1.3. Der BF ist arbeitsfähig, konnten keine Krankheiten festgestellt werden und ist der BF der deutschen Sprache nicht mächtig.

1.4. Der BF wurde vom Landesgericht XXXX (im Folgenden: LG XXXX) zu XXXX, in Rechtskraft erwachsen am XXXX.2018 wegen unbefugten Umgangs mit Suchtgiften gemäß §§ 27 Abs. 1 Z 1, 27 Abs. 4, 27 Abs. 1 Z 1 SMG zu einer auf 3 Jahre bedingten Freiheitsstrafe von 7 Monaten verurteilt.

Im Zuge dieser Verurteilung wurde dem BF angelastet, er habe in XXXX und anderen Orten vorschriftswidrig Suchtgift, nämlich Cannabiskraut, behinhaltend THC und THCA besessen und einem Minderjährigen überlassen, sohin diese den Gebrauch von Suchtgift ermöglicht, wobei er volljährig und mehr als zwei Jahre älter als der Minderjährige war, und zwar durch mehrere Verkaufsvorgänge zwischen April 2017 und Juni 2017. Ferner wurde dem BF darin vorgeworfen, das soeben erwähnte Suchtgift besessen und dieses anderen durch gewinnbringenden Verkauf überlassen zu haben, nämlich zwischen Dezember 2016 und März 2017, 5 Gramm, zwischen Februar 2017 und April 2017 15 Gramm und im Jahr 2016 50 Gramm.

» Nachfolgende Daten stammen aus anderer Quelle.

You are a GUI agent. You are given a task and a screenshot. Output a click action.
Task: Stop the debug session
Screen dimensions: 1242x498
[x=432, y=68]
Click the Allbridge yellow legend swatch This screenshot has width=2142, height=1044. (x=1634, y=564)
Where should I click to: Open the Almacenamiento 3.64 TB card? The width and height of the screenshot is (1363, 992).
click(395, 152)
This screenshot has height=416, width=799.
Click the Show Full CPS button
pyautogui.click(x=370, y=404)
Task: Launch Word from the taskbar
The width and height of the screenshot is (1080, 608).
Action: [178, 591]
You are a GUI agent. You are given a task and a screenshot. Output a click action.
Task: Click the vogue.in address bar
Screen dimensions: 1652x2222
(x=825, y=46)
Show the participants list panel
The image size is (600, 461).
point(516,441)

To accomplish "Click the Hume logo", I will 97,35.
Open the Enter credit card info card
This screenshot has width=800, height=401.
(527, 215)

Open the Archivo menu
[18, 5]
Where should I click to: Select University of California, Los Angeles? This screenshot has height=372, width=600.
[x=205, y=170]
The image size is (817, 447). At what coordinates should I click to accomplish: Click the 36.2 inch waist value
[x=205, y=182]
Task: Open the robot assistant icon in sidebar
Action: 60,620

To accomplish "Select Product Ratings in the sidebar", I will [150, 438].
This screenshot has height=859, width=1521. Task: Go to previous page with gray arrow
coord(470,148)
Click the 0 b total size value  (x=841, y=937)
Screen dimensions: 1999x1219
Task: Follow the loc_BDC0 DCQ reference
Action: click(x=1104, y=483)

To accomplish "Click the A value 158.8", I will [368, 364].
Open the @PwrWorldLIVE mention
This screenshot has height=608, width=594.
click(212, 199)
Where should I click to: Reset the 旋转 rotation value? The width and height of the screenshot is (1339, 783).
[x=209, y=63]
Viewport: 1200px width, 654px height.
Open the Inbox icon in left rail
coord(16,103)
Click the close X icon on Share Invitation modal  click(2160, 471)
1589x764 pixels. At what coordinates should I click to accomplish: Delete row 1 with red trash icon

Als mildernd wurden hiebei die Unbescholtenheit und das Geständnis des BF, als erschwerend das Zusammentreffen mehrerer Vergehen gewertet.

Festgestellt wird, dass der BF das darin beschriebene Verhalten gesetzt und die angeführten Tathandlungen begangen hat.

Der BF befindet sich seit März 2018 in der psychosozialen Betreuung der XXXX.

Das gegen den BF von der Staatsanwaltschaft XXXX (StA XXXX) zu XXXX wegen §§ 27 Abs. 1 Z 1, 1. Fall, 27 Abs. 1 Z 1, 2. Fall und 27 Abs. 2 SMG geführte Verfahren wurde mit Verfügung vom XXXX.2018 eingestellt.

2. Beweiswürdigung

Der oben unter Punkt I. angeführte Verfahrensgang ergibt sich aus dem unzweifelhaften und unbestrittenen Akteninhalt der vorgelegten Verwaltungsakten des Bundesamtes für Fremdenwesen und Asyl sowie des vorliegenden Gerichtsaktes des Bundesverwaltungsgerichtes.

Soweit in der gegenständlichen Rechtssache Feststellungen zu Identität und Familienstand des BF getroffen wurden, beruhen diese auf den im angefochtenen Bescheid getroffenen Feststellungen, denen in der gegenständlichen Beschwerde nicht entgegengetreten wurde. Ferner ergibt sich der Familienstand des BF aus dem Inhalt des ihn betreffenden Auszuges aus dem Zentralen Melderegister (ZMR) und den Ausführungen in der Beschwerde. Die Existenz von Onkel, Tante, Cousin und Cousine folgt den dahingehend glaubwürdigen Ausführungen in der Beschwerde und deckt sich mit den dahingehenden Daten des ZMR.

Der BF brachte in der Beschwerde selbst vor, der deutschen Sprache nicht mächtig zu sein und legte er auch kein Sprachzertifikat vor.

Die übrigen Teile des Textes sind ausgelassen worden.